0
$\begingroup$

There are 30 blocks in a bag, which can be one of 5 colors, and are all distinct: each of the 5 colors red, yellow, green, blue, purple has 6 colored blocks numbered 1 through 6. We randomly select 7 out of the 30 blocks. If blocks are equally likely to be chosen what is the probability that we select 7 blocks such that there is at least one block for every color (red, yellow, green, blue, purple) out of the 7?
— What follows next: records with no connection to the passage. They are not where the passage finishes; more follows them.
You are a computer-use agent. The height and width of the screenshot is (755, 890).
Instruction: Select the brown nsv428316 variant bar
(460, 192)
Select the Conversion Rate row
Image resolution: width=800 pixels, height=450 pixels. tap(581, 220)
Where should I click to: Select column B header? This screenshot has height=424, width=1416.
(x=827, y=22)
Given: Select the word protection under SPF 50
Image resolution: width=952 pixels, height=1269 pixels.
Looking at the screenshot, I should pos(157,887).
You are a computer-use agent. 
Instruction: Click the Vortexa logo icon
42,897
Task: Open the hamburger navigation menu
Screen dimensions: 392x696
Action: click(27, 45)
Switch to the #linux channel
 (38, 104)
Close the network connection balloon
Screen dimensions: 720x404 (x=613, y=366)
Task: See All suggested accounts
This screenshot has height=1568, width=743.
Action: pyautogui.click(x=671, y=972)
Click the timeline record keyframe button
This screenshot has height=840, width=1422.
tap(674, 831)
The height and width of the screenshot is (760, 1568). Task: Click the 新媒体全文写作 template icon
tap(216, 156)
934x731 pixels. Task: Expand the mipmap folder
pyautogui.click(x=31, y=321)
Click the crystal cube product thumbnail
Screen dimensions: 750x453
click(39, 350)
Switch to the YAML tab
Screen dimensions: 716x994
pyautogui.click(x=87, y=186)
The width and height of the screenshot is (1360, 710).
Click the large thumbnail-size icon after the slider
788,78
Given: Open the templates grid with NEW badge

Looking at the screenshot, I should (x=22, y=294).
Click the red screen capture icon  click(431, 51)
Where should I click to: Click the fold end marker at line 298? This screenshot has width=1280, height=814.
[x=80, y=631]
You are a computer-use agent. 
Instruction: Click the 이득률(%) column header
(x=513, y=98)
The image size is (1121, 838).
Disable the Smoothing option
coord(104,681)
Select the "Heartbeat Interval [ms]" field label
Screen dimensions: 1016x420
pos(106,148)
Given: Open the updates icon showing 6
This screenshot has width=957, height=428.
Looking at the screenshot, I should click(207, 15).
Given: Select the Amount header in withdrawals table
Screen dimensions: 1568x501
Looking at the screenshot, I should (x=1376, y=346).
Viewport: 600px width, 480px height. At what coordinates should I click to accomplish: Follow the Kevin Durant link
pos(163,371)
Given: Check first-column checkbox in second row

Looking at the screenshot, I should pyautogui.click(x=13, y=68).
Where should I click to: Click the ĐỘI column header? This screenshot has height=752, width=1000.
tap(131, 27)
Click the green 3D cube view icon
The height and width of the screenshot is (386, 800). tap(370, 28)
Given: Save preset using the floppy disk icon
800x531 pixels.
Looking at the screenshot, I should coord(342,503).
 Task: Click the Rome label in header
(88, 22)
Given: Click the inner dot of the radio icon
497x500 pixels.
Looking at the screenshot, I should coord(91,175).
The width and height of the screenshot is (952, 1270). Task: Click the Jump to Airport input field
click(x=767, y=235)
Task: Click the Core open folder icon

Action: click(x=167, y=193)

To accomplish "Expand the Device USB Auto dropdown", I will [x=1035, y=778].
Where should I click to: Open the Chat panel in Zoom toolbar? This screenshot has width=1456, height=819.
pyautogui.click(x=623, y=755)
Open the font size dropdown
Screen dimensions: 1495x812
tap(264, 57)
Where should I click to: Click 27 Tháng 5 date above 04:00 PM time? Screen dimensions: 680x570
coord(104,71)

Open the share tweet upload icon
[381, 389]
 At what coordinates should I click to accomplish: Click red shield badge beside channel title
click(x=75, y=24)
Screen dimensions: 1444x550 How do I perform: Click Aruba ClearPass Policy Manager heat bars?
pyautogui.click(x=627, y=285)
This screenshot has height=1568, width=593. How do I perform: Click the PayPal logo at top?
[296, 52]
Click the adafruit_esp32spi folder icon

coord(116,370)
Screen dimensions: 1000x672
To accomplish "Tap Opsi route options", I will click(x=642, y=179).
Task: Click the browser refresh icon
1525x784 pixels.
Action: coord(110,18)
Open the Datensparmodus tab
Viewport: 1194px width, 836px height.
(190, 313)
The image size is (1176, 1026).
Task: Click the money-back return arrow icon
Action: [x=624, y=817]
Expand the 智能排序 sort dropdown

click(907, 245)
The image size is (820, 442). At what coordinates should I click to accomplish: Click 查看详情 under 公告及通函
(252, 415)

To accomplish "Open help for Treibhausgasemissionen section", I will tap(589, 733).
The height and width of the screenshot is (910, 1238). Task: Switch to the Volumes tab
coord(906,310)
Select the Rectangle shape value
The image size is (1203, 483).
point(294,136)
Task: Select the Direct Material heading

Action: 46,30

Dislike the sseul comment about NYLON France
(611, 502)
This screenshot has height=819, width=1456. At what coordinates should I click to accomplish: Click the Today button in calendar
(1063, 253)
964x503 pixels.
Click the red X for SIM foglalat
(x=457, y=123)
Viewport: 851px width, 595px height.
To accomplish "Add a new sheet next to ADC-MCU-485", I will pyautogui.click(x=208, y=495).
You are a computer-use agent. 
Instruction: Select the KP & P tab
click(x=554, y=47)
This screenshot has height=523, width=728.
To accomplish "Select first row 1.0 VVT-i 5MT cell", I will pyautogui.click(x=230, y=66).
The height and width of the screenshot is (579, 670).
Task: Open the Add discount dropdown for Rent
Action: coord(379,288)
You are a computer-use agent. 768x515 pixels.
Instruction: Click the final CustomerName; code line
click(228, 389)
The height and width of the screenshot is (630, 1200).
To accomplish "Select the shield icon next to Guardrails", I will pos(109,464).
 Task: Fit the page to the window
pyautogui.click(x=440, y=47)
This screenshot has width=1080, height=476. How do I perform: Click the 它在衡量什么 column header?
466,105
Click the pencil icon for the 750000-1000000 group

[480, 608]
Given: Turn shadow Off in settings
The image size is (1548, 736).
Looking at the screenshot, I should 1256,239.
Is the number of possibilities (sample space) for 7-block choosings $\binom{30}{7}$ and therefore the probability of one particular outcome 1/$\binom{30}{7}$? Then, how do we count how many valid 7-block choosings there are to satisfy the constraint?

$\endgroup$
1
$\begingroup$

Hint

First figure out how many different ways you can get 7 blocks with 5 different colors without looking at the number of the block. There are two main ways of doing so:

  1. Have 1 color with 3 blocks, and 4 colors with 1 block. There are of course 5 ways to do this: the color that has 3 blocks is 1 of 5

  2. Have 2 colors that have 2 blocks each, and 3 colors with 1 color each ... there are $\binom{5}{2}=10$ ways this can be done: the colors with the two blocks are 2 out of 5

Then, figure out how many different numbered blocks you can get for each of the colors for these two different cases:

  1. The 1 color with 3 blocks has $\binom{6}{3} = 20$ possibilities. The other 4 colors have 1 block so 6 possibilities. So that's $20*6^4$ possibilities total

  2. The 2 colors with 2 blocks have $\binom{6}{2} = 15$ possibilities each, and the 3 colors with 1 block have 6 possibilities each. So that's $15^2*6^3$ possibilities total.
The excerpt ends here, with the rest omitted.